Dataset items
:::

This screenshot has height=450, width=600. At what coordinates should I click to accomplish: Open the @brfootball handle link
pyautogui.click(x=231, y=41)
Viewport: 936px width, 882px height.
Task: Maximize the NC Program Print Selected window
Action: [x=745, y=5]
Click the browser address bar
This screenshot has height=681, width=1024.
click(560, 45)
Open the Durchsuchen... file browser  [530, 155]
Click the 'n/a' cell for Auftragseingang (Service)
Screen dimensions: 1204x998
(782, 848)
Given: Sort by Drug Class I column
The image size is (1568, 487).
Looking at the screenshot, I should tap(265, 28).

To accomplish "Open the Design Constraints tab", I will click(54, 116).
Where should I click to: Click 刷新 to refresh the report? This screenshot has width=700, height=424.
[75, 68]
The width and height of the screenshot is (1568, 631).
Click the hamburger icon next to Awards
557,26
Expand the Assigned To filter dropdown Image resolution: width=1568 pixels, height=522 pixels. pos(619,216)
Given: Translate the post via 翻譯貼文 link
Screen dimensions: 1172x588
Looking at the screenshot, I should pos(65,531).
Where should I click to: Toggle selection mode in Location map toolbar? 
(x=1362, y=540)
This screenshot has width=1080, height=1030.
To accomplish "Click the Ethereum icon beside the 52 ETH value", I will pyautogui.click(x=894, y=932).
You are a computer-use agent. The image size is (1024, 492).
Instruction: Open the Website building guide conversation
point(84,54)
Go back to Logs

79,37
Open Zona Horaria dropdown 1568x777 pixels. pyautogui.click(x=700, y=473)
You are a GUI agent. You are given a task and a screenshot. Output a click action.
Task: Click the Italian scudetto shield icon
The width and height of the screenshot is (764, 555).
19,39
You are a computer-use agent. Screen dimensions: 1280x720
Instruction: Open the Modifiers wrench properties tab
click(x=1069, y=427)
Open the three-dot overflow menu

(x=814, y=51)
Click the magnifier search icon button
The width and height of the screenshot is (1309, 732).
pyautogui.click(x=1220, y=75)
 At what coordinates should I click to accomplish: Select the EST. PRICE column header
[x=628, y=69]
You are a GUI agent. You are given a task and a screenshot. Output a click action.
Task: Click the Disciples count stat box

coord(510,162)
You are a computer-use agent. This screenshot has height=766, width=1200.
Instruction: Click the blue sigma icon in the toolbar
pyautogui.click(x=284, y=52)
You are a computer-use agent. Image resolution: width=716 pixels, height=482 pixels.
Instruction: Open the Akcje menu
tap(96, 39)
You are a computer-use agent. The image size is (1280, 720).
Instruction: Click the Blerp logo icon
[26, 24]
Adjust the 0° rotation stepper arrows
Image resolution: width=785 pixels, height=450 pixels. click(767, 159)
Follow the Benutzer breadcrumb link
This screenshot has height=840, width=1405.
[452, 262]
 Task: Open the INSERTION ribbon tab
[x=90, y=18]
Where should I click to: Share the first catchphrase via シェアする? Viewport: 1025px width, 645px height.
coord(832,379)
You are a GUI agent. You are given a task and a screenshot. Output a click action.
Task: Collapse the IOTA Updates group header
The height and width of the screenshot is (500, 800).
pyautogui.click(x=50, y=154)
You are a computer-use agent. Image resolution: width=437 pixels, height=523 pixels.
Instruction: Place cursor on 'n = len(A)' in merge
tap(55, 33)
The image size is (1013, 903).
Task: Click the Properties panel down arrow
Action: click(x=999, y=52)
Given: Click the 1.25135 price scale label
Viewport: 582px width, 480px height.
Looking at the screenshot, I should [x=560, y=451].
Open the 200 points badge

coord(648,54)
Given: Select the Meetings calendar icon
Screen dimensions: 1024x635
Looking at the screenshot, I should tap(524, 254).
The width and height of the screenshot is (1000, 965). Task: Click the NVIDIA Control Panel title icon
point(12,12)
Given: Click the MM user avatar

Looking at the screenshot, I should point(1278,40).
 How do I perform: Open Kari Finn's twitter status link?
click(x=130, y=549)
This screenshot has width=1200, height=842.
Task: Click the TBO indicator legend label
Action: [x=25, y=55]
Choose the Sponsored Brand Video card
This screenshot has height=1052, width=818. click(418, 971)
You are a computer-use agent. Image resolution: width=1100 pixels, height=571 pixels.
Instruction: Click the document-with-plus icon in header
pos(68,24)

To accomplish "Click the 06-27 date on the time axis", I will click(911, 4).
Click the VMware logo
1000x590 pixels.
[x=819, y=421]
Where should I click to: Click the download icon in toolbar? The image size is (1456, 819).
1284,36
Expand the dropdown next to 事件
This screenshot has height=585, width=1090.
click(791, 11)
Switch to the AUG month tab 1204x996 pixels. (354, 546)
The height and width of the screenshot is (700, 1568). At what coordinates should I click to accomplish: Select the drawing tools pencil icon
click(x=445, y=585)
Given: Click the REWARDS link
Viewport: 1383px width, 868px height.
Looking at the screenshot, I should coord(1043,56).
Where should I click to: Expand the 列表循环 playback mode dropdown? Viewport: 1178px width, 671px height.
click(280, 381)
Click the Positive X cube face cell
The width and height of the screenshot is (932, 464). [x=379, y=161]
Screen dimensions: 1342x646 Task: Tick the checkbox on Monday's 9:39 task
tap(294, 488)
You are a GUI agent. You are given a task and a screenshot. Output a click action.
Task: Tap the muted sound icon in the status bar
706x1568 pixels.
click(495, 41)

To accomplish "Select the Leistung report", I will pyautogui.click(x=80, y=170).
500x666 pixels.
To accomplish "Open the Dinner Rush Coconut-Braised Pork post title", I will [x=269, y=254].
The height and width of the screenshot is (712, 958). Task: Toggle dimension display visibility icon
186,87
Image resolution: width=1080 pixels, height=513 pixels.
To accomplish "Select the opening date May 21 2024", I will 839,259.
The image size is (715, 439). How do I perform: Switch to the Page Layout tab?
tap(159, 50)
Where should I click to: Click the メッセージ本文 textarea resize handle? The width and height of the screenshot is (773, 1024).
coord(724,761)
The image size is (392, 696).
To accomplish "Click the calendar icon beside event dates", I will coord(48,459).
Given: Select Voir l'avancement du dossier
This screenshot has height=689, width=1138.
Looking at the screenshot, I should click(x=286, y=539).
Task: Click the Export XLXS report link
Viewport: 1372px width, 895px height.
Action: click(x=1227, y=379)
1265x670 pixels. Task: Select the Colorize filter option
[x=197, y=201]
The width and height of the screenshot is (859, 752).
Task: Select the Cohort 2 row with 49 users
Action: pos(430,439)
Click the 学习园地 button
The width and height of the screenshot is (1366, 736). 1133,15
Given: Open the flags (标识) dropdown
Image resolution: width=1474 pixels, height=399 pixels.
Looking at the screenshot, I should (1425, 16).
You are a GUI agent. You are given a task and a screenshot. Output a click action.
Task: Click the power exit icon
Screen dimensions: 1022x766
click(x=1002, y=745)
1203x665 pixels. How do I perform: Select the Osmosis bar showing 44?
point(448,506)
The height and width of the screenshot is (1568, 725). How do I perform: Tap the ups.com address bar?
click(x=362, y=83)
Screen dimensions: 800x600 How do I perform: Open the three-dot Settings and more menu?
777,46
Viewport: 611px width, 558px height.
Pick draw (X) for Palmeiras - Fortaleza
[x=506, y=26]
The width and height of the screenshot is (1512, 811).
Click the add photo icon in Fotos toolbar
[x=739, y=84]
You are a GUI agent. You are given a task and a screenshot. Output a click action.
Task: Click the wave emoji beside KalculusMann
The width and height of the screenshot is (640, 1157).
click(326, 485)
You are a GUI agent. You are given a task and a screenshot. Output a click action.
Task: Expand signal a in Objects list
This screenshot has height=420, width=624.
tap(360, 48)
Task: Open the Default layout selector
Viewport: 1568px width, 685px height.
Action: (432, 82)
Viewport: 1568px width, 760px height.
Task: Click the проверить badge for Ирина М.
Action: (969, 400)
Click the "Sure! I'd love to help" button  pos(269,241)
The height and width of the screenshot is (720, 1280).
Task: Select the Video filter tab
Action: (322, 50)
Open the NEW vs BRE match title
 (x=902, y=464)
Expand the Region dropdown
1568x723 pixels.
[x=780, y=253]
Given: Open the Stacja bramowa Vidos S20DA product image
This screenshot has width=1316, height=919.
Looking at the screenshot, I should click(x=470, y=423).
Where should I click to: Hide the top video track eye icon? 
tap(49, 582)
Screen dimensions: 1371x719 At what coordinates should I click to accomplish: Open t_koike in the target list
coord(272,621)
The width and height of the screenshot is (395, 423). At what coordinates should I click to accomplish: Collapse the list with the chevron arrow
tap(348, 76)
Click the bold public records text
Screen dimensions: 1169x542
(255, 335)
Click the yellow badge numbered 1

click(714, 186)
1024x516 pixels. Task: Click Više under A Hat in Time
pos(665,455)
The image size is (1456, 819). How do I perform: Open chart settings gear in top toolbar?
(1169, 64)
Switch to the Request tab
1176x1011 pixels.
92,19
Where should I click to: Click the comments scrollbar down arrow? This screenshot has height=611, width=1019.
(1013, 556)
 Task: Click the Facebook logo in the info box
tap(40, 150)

:::

Output only an exact transcription of the lines above from the one with "Where should I click to: Toggle" up to and including the one with "Open Zona Horaria".

• FINISHED TASK
Where should I click to: Toggle selection mode in Location map toolbar? 
(x=1362, y=540)
This screenshot has width=1080, height=1030.
To accomplish "Click the Ethereum icon beside the 52 ETH value", I will pyautogui.click(x=894, y=932).
You are a computer-use agent. The image size is (1024, 492).
Instruction: Open the Website building guide conversation
point(84,54)
Go back to Logs

79,37
Open Zona Horaria dropdown 1568x777 pixels. pyautogui.click(x=700, y=473)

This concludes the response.